> [TESTO DI LETTURA]:
------------------------------------
Il capo dell’esercito sudanese (Fas), Abdel Fattah al-Burhan, ieri è sopravvissuto a un tentativo di assassinio con un drone durante una cerimonia di laurea militare a Gebeit, nel Sudan orientale. «Cinque persone, tra cui alcuni studenti e un ufficiale, sono state uccise», secondo quanto ha indicato il tenente colonnello Hassan Ibrahim, portavoce dell’esercito.

L’attacco attraverso l’utilizzo di droni è stato il primo del suo genere a Gebeit, diventata «la capitale temporanea del governo sudanese» e sede di molti ministeri governativi e ambasciate straniere da quando, nell’aprile 2023, è cominciata la guerra che ha devastato la capitale Khartoum, e che vede contrapposti i militari sudanesi alle Forze di Supporto Rapido (Rsf) di Mohamed Hamdane Dagalo (detto Hemedti). Il portavoce dell’esercito sudanese ha dichiarato che le difese aeree dell’esercito hanno intercettato «due droni nemici che hanno colpito i partecipanti alla cerimonia», mentre al-Burhan stava lasciando la località «per rientrare in sicurezza nella sede operativa delle Fas a Port Sudan».
------------------------------------
> [DATI FORNITI]:
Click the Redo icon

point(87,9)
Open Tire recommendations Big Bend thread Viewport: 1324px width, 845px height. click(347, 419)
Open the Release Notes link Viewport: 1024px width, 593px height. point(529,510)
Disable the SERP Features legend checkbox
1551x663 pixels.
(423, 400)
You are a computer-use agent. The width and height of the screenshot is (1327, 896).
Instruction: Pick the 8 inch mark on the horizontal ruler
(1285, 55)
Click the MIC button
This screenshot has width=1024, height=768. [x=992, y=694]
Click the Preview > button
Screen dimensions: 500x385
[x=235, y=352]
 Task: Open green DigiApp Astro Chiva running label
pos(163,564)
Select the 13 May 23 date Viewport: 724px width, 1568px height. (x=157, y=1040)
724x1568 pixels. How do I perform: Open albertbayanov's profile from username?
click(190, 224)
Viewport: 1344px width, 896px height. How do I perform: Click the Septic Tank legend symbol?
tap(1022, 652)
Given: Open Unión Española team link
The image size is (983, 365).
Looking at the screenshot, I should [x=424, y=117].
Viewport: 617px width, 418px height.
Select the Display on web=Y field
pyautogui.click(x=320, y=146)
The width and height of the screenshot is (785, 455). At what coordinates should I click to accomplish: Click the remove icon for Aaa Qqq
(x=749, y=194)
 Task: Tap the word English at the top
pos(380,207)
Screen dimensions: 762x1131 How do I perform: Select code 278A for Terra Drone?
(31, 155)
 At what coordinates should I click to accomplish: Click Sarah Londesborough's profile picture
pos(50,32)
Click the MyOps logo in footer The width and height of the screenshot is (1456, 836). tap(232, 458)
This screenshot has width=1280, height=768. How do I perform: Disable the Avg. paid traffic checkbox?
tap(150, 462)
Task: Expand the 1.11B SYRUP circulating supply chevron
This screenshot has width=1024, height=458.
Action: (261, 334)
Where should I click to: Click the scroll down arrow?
------------------------------------
> [CONSEGNE]:
**A.** Indica se ciascuna affermazione concorda con l'articolo sull'attacco a Gebeit, rispondendo sì o no e citando le parole del testo che lo dimostrano. (i) L'attacco con droni è stato il primo di quel tipo a Gebeit. (ii) La guerra in Sudan è cominciata nell'aprile 2024. (iii) I droni hanno colpito mentre al-Burhan stava arrivando alla cerimonia.
**B.** Continua l'articolo sull'attacco a Gebeit dopo la sua ultima frase.
I dati sono materiale a sé, separato dall'articolo sull'attacco a Gebeit.

> [SOLUZIONI DELL'ESERCIZIO]:
**A.**
(i) Sì: «L’attacco attraverso l’utilizzo di droni è stato il primo del suo genere a Gebeit».
(ii) No: «nell’aprile 2023, è cominciata la guerra».
(iii) No: «mentre al-Burhan stava lasciando la località».

**B.**
L’utilizzo di droni da parte delle Rsf non è una novità, con i miliziani di Dagalo che negli ultimi mesi hanno colpito diverse aree controllate dall’esercito: Kosti, Atbara, Gedaref, Shendi e Kenana. In un contesto di guerra sempre più tecnologico, i droni a basso costo stanno trasformando i campi di battaglia in una lotta incessante tra le forze governative e le Rsf, con i civili spesso vittime innocenti dei combattimenti. Lo scorso mese numerose ong (Human Rights Watch, in particolare) avevano richiesto all’Onu, l’invio di una missione sotto l’egida dell’Unione Africana (Ua) con l’obiettivo di «proteggere i civili e monitorare l’embargo per la fornitura di armi in Sudan», visto che Emirati Arabi Uniti, Iran, Turchia e Russia – attraverso la Cirenaica di Haftar – starebbero ancora equipaggiando entrambe gli schieramenti con armi, missili e droni.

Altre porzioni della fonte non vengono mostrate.